The accident involving two oil tankers off the Russian coast in the Black Sea appears to have caused greater damage than Russian authorities admit.

Oil spill in the Black Sea worse than previously known
According to this, the tankers may not have been carrying only the comparatively light M-100 heavy oil, as stated, but rather far more toxic and difficult-to-degrade heavy oils. Key results from the approximately 8,000 samples of the washed-up oil taken by the Russian Consumer Protection Agency have not been published. The reconstruction of shipping routes suggests that at least one of the unoceanic oil tankers may have been loading particularly harmful heavy fuel oil in Rostov-on-Don. Research by the news magazine in the vicinity of a refinery a few kilometers away also suggests this possibility.
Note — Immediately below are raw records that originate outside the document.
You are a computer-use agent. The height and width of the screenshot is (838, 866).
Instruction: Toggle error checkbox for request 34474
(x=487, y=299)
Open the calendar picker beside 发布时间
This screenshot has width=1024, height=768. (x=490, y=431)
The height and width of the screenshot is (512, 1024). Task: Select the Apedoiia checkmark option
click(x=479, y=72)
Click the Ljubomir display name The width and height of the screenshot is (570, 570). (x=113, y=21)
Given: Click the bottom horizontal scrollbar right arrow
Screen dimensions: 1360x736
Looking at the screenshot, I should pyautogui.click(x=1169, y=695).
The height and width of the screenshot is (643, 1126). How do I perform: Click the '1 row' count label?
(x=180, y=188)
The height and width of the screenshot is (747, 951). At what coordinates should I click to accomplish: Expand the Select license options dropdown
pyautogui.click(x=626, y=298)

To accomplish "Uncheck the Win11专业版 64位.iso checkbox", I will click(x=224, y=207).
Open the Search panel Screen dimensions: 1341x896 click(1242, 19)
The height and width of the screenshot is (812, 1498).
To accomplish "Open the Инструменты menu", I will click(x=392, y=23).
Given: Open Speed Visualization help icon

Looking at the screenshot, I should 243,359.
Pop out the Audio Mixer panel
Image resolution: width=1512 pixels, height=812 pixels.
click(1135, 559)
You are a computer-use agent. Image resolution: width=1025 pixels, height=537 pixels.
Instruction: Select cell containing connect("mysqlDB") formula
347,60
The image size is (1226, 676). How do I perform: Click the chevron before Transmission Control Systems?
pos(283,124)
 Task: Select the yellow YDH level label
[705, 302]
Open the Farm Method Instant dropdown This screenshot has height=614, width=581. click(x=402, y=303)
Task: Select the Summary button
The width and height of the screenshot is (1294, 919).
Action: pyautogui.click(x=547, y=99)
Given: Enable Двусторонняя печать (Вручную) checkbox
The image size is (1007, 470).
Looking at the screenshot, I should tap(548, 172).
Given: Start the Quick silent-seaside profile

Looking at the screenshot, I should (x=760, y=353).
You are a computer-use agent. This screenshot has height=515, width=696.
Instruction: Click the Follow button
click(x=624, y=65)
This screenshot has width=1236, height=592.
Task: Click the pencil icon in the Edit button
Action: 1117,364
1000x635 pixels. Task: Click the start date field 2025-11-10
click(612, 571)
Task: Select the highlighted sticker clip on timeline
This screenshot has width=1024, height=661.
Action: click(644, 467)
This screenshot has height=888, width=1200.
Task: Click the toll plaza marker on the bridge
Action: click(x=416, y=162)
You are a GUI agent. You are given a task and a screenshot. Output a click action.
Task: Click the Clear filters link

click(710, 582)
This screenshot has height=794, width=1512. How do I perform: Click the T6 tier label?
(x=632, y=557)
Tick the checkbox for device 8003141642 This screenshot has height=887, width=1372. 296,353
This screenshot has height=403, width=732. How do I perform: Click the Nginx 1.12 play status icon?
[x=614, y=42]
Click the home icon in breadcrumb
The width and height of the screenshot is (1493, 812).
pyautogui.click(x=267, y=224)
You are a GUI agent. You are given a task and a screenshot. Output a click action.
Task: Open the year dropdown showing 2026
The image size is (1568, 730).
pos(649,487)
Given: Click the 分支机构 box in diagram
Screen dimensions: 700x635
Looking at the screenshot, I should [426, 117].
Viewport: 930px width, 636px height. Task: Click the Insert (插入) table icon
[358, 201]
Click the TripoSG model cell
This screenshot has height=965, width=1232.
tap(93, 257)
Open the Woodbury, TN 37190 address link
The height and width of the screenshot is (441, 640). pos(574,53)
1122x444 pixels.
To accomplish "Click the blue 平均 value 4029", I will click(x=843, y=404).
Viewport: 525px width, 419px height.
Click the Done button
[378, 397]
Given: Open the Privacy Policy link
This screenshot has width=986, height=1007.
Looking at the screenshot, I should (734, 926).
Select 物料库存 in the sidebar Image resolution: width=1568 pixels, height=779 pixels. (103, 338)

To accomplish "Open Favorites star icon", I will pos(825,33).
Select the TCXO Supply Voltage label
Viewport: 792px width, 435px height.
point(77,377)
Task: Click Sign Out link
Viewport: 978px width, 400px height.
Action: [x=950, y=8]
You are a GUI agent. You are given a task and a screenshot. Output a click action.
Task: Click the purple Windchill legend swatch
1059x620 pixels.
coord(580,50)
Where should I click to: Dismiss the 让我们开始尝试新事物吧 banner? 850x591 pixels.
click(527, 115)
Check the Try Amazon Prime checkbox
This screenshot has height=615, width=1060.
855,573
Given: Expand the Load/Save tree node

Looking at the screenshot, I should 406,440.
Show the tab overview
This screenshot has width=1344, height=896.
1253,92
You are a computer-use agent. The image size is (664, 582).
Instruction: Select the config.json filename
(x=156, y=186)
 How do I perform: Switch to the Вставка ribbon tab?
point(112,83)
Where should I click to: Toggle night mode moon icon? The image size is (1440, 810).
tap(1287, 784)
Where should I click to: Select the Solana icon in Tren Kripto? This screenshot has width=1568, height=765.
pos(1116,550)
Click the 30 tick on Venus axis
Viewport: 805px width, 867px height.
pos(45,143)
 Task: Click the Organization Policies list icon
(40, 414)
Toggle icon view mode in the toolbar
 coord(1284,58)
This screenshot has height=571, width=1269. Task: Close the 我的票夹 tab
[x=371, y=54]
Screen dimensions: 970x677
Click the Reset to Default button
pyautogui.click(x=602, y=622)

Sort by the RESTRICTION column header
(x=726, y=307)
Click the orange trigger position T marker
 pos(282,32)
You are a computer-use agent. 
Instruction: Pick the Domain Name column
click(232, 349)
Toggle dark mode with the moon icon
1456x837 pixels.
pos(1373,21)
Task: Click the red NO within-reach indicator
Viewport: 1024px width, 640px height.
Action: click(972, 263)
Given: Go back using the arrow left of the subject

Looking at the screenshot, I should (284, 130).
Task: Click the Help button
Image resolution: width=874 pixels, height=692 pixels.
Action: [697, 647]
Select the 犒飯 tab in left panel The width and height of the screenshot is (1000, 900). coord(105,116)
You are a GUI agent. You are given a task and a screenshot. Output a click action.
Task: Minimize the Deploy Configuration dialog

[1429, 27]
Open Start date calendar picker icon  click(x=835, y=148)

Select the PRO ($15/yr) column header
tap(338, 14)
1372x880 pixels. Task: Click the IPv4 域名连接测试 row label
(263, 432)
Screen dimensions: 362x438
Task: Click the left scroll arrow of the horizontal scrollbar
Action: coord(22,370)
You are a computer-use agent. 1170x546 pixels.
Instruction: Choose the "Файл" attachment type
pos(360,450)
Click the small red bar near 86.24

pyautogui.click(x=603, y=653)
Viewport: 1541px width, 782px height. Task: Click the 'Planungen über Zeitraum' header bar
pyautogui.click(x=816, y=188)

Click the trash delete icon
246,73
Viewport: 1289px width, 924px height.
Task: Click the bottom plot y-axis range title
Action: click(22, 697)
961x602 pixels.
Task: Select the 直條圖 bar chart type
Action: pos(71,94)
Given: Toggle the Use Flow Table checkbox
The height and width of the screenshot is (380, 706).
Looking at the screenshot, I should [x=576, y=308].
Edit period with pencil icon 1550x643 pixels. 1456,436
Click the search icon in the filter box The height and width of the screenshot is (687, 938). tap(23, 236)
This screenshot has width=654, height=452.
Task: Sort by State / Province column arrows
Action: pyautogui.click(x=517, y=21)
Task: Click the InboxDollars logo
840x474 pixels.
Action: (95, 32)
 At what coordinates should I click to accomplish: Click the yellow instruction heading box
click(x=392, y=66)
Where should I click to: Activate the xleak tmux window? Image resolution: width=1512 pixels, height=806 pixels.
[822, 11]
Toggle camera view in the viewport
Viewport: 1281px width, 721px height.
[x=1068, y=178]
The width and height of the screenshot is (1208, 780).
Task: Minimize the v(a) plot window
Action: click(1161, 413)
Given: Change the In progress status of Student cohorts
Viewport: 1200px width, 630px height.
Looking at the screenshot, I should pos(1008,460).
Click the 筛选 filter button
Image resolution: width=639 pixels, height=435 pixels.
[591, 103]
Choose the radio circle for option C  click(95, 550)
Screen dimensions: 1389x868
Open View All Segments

There is speculation that the tankers may have been intended to load a larger vessel belonging to the Russian shadow fleet. These vessels are used to ship barely processed Russian heavy fuel oil around the world in order to conceal its origin. The more than 50-year-old oil tankers ran into distress and capsized in mid-December in heavy seas in the Kerch Strait, between the Russian mainland and the Crimean Peninsula, annexed by Moscow. A crack in the hull of the "Volgoneft 212" split in two and sank. The second tanker, the "Volgoneft 239," also broke apart; its stern ran aground barely 50 meters offshore. The Russian government has already removed 170,000 tons of contaminated sand from the Black Sea region affected by the oil spill and has closed 150 beaches. Nevertheless, residents report that people continue to swim there. Environmentalists allege that they are being kept in the dark about the actual dangers and the composition of the oil scum.